YOUR INSTRUCTIONS: Update the material below by replacing every occurrence of "Viewport" with "Window size", and give the lines again with nothing else changed.

DATASET RECORDS:
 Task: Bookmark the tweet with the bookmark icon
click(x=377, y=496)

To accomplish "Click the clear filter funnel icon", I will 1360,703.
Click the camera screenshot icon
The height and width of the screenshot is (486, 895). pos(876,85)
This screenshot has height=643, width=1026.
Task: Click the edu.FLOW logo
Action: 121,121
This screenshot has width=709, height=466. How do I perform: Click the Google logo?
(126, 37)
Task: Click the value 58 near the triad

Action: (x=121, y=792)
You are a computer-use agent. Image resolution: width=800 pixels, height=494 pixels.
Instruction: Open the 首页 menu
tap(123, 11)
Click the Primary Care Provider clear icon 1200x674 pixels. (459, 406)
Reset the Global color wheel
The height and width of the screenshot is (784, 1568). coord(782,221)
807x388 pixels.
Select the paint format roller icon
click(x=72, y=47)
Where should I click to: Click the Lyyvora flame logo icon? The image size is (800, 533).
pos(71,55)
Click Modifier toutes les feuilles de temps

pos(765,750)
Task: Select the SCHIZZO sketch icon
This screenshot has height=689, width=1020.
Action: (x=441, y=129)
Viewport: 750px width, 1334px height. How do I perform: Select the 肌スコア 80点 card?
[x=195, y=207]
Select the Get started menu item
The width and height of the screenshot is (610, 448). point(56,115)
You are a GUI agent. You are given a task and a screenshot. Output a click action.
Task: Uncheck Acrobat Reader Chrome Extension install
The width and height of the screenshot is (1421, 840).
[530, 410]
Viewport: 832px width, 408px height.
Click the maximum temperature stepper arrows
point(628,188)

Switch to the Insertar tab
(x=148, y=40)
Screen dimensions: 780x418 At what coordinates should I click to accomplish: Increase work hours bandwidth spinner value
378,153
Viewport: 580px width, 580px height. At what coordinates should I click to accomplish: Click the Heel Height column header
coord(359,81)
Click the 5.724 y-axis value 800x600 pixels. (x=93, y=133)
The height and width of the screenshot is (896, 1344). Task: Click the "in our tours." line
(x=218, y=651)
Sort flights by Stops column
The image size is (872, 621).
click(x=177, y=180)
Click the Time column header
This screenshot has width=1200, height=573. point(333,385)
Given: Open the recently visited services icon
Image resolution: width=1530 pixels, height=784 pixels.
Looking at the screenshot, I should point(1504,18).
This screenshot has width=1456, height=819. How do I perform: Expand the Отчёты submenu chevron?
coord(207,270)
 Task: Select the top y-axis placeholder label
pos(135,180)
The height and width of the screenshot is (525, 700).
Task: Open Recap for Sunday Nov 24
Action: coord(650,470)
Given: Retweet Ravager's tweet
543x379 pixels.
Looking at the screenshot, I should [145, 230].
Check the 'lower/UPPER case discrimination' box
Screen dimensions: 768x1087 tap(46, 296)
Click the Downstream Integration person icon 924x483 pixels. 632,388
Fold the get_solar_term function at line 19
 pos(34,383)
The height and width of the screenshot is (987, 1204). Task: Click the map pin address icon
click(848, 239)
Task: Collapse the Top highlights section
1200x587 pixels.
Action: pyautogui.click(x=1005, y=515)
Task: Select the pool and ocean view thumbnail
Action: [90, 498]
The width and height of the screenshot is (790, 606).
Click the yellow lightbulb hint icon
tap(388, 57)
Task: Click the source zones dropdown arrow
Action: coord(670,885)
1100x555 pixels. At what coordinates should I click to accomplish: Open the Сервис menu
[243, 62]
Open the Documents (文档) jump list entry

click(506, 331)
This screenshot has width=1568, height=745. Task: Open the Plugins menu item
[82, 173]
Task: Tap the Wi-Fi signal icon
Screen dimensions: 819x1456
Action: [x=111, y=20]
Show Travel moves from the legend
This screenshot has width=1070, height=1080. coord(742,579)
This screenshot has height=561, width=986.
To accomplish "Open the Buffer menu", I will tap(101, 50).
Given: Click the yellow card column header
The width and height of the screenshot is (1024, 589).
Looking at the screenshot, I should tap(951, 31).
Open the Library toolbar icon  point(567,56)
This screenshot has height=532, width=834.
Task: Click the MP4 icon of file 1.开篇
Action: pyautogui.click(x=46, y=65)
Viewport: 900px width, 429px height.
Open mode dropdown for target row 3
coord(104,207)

FULL RESPONSE:
 Task: Bookmark the tweet with the bookmark icon
click(x=377, y=496)

To accomplish "Click the clear filter funnel icon", I will 1360,703.
Click the camera screenshot icon
The height and width of the screenshot is (486, 895). pos(876,85)
This screenshot has height=643, width=1026.
Task: Click the edu.FLOW logo
Action: 121,121
This screenshot has width=709, height=466. How do I perform: Click the Google logo?
(126, 37)
Task: Click the value 58 near the triad

Action: (x=121, y=792)
You are a computer-use agent. Image resolution: width=800 pixels, height=494 pixels.
Instruction: Open the 首页 menu
tap(123, 11)
Click the Primary Care Provider clear icon 1200x674 pixels. (459, 406)
Reset the Global color wheel
The height and width of the screenshot is (784, 1568). coord(782,221)
807x388 pixels.
Select the paint format roller icon
click(x=72, y=47)
Where should I click to: Click the Lyyvora flame logo icon? The image size is (800, 533).
pos(71,55)
Click Modifier toutes les feuilles de temps

pos(765,750)
Task: Select the SCHIZZO sketch icon
This screenshot has height=689, width=1020.
Action: (x=441, y=129)
Window size: 750px width, 1334px height. How do I perform: Select the 肌スコア 80点 card?
[x=195, y=207]
Select the Get started menu item
The width and height of the screenshot is (610, 448). point(56,115)
You are a GUI agent. You are given a task and a screenshot. Output a click action.
Task: Uncheck Acrobat Reader Chrome Extension install
The width and height of the screenshot is (1421, 840).
[530, 410]
Window size: 832px width, 408px height.
Click the maximum temperature stepper arrows
point(628,188)

Switch to the Insertar tab
(x=148, y=40)
Screen dimensions: 780x418 At what coordinates should I click to accomplish: Increase work hours bandwidth spinner value
378,153
Window size: 580px width, 580px height. At what coordinates should I click to accomplish: Click the Heel Height column header
coord(359,81)
Click the 5.724 y-axis value 800x600 pixels. (x=93, y=133)
The height and width of the screenshot is (896, 1344). Task: Click the "in our tours." line
(x=218, y=651)
Sort flights by Stops column
The image size is (872, 621).
click(x=177, y=180)
Click the Time column header
This screenshot has width=1200, height=573. point(333,385)
Given: Open the recently visited services icon
Image resolution: width=1530 pixels, height=784 pixels.
Looking at the screenshot, I should point(1504,18).
This screenshot has width=1456, height=819. How do I perform: Expand the Отчёты submenu chevron?
coord(207,270)
 Task: Select the top y-axis placeholder label
pos(135,180)
The height and width of the screenshot is (525, 700).
Task: Open Recap for Sunday Nov 24
Action: coord(650,470)
Given: Retweet Ravager's tweet
543x379 pixels.
Looking at the screenshot, I should [145, 230].
Check the 'lower/UPPER case discrimination' box
Screen dimensions: 768x1087 tap(46, 296)
Click the Downstream Integration person icon 924x483 pixels. 632,388
Fold the get_solar_term function at line 19
 pos(34,383)
The height and width of the screenshot is (987, 1204). Task: Click the map pin address icon
click(848, 239)
Task: Collapse the Top highlights section
1200x587 pixels.
Action: pyautogui.click(x=1005, y=515)
Task: Select the pool and ocean view thumbnail
Action: [90, 498]
The width and height of the screenshot is (790, 606).
Click the yellow lightbulb hint icon
tap(388, 57)
Task: Click the source zones dropdown arrow
Action: coord(670,885)
1100x555 pixels. At what coordinates should I click to accomplish: Open the Сервис menu
[243, 62]
Open the Documents (文档) jump list entry

click(506, 331)
This screenshot has width=1568, height=745. Task: Open the Plugins menu item
[82, 173]
Task: Tap the Wi-Fi signal icon
Screen dimensions: 819x1456
Action: [x=111, y=20]
Show Travel moves from the legend
This screenshot has width=1070, height=1080. coord(742,579)
This screenshot has height=561, width=986.
To accomplish "Open the Buffer menu", I will tap(101, 50).
Given: Click the yellow card column header
The width and height of the screenshot is (1024, 589).
Looking at the screenshot, I should tap(951, 31).
Open the Library toolbar icon  point(567,56)
This screenshot has height=532, width=834.
Task: Click the MP4 icon of file 1.开篇
Action: pyautogui.click(x=46, y=65)
Window size: 900px width, 429px height.
Open mode dropdown for target row 3
coord(104,207)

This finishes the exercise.